(Stored data entries)
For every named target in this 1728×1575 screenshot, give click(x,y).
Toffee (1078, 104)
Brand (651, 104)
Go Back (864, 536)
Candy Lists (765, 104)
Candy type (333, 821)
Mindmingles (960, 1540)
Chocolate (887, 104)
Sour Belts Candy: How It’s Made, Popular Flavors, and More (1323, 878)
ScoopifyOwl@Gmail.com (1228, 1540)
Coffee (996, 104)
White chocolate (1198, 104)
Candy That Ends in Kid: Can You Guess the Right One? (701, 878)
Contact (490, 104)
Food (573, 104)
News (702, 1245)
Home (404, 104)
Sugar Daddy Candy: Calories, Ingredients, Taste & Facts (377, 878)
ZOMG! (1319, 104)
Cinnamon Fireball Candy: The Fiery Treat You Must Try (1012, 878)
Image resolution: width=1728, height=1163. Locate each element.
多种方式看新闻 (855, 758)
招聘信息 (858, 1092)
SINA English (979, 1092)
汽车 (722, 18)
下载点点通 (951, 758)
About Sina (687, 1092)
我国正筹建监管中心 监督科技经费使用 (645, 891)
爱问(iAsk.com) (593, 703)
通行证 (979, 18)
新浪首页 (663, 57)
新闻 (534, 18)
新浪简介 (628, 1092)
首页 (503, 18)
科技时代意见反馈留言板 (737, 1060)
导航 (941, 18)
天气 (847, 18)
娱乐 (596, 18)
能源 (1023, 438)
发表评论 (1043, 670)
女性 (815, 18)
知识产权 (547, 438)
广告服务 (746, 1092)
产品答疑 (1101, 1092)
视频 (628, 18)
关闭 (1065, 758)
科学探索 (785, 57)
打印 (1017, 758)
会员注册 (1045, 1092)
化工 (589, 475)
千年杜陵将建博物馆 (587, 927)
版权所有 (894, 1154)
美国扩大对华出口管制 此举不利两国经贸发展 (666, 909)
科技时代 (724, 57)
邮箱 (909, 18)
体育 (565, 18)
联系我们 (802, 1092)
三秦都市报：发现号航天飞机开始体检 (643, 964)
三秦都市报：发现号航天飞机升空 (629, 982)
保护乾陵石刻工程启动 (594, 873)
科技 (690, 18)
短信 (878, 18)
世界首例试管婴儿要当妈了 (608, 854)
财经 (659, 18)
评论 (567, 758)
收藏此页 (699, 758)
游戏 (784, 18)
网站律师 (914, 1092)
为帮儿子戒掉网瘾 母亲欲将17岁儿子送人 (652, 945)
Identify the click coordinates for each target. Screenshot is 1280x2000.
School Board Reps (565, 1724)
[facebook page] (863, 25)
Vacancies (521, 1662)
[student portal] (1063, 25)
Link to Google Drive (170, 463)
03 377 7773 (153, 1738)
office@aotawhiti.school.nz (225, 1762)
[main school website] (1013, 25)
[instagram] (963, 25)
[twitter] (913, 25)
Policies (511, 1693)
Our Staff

◆ **WHAT IS NEEDED**
Tell how many lines in the data hold the string "Candy", giving the number by itself.

◆ **EXPECTED ANSWER**
6